WORK TO BE COMPLETED:
Could you transcribe the entries below exactly, starting at the line that contains "The height and" and stopping at the last line, without any pictures?

DATA FOR PROCESSING:
BEGIN

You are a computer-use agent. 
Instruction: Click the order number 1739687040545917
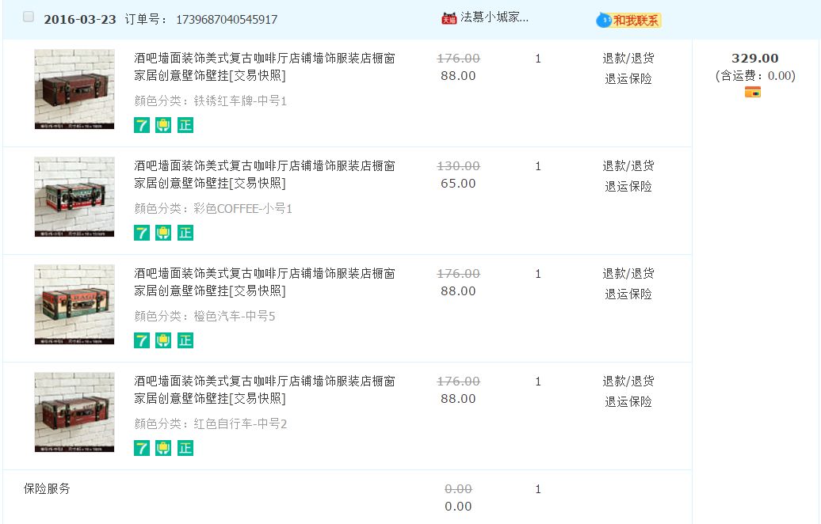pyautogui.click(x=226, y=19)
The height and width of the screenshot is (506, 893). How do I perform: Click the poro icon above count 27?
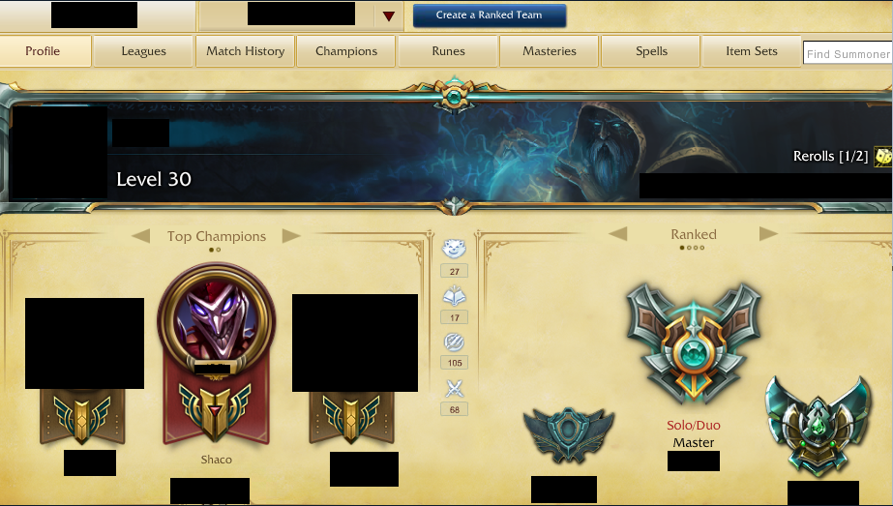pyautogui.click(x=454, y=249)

END

YOUR RESPONSE:
The height and width of the screenshot is (506, 893). How do I perform: Click the poro icon above count 27?
pyautogui.click(x=454, y=249)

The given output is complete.